--- START ---
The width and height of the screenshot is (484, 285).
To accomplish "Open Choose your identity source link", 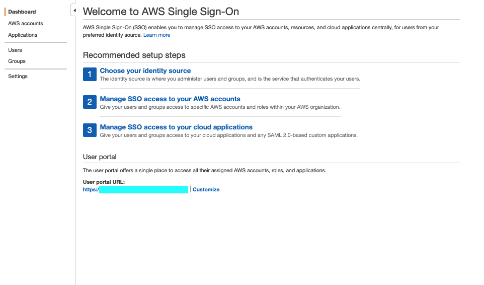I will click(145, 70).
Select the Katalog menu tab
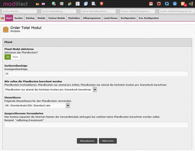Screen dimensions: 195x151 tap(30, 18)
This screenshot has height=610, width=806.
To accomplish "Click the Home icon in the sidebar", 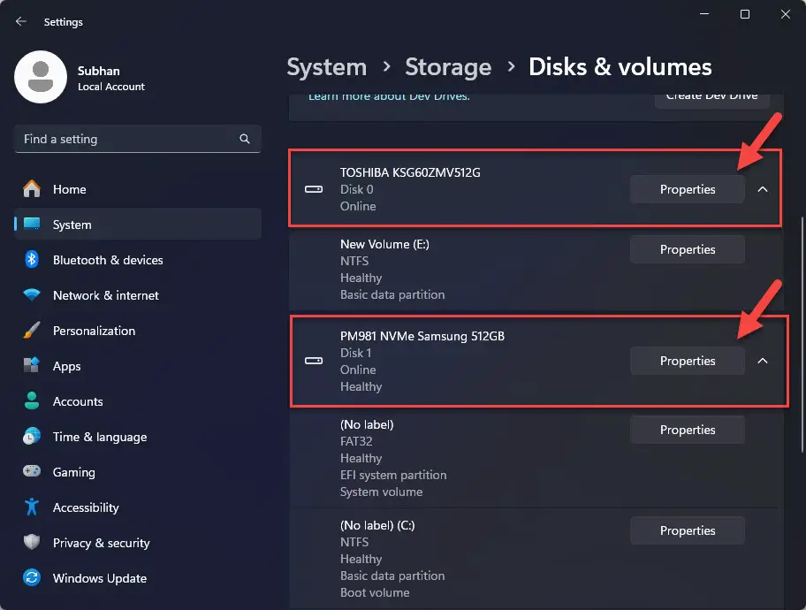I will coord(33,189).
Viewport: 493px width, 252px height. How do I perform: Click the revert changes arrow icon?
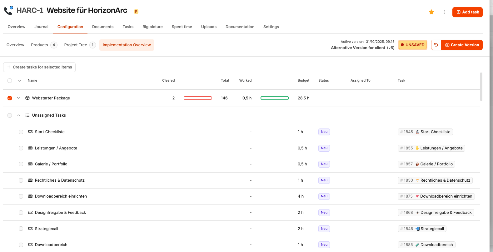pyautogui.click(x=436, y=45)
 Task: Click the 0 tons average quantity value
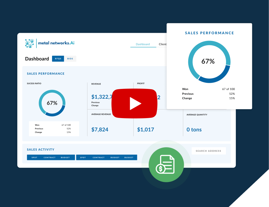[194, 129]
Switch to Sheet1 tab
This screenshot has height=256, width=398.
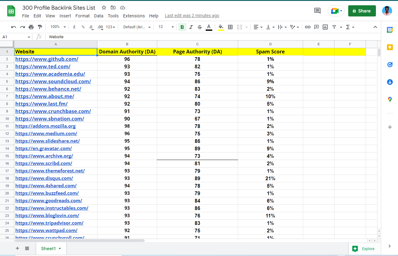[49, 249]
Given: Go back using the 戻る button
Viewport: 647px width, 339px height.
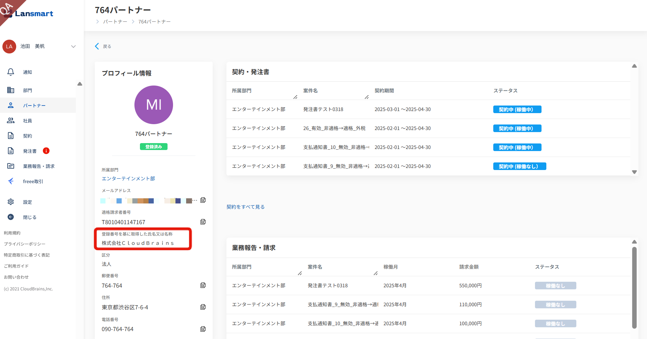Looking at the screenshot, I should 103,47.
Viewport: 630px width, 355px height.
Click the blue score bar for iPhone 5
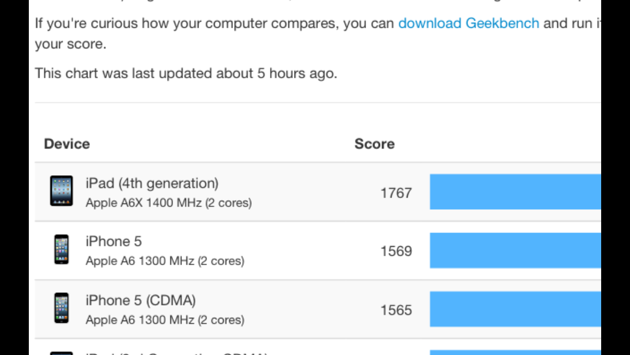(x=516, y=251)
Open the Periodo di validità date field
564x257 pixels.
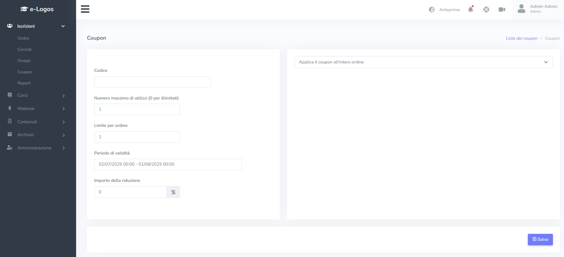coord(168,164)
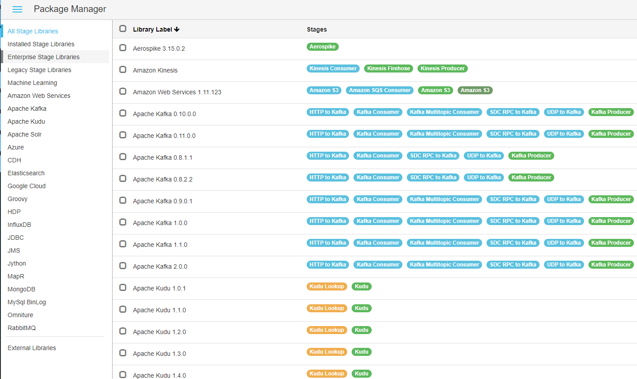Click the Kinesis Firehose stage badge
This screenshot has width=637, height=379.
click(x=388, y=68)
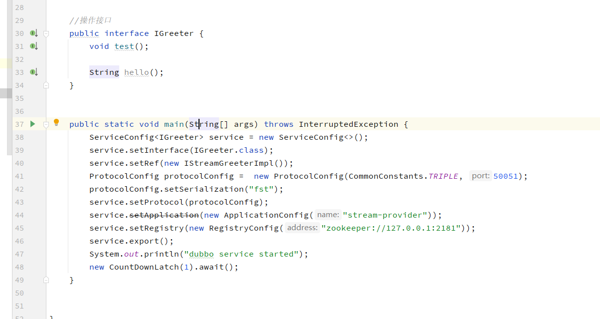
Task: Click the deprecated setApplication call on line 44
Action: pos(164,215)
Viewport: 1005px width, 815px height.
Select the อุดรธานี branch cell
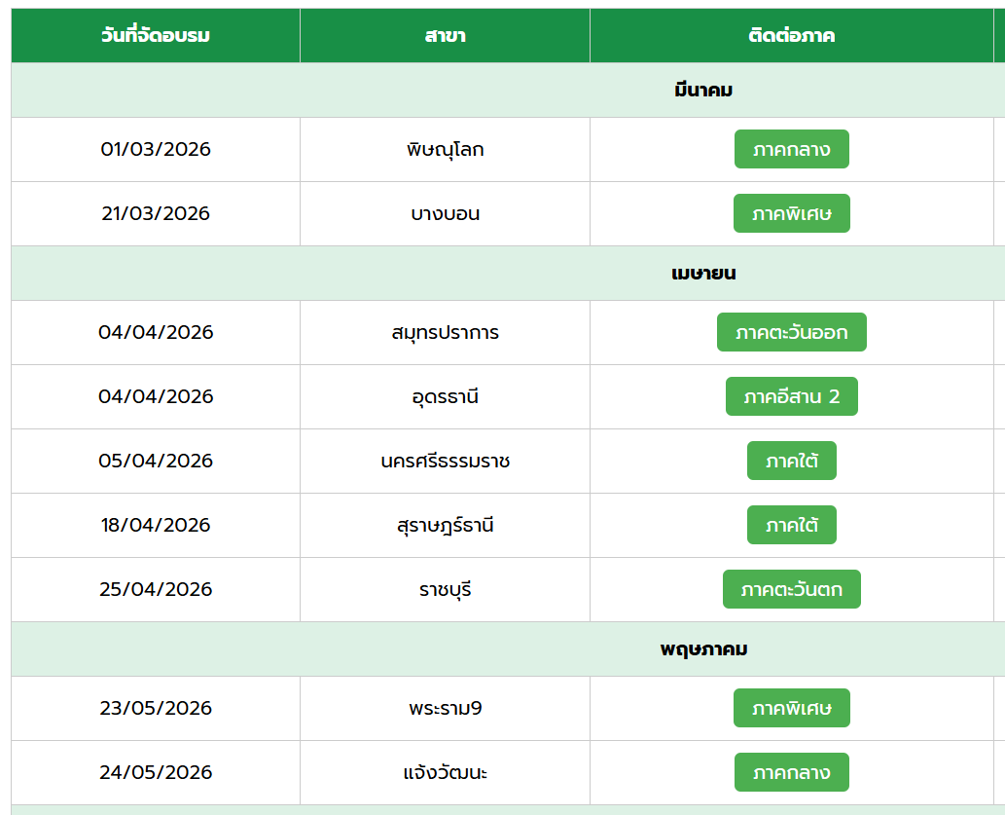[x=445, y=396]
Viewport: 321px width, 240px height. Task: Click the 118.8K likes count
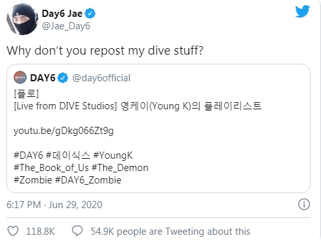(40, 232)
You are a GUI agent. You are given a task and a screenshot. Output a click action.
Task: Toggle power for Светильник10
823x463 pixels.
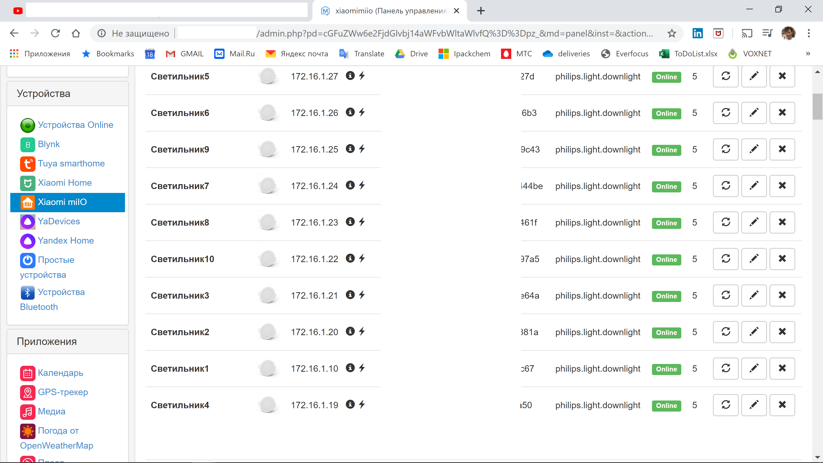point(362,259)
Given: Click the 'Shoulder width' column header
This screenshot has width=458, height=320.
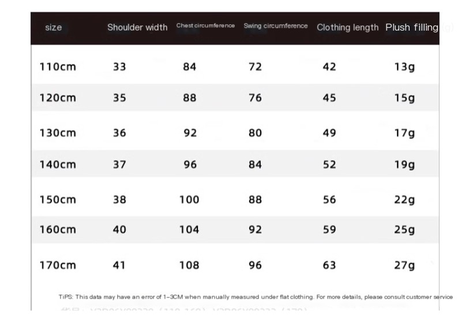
--- END ---
• [WRITTEN REQUEST]
Could you print everything in the data from the line containing "Viewport: 1005px width, 815px height." down to the line containing "point(362,259)", both included, copied word for word but without the pictures?

• [EXERCISE ANSWER]
Viewport: 1005px width, 815px height.
Select the อุดรธานี branch cell
[x=445, y=396]
Viewport: 321px width, 240px height. Task: Click the 118.8K likes count
(40, 232)
You are a GUI agent. You are given a task and a screenshot. Output a click action.
Task: Toggle power for Светильник10
823x463 pixels.
point(362,259)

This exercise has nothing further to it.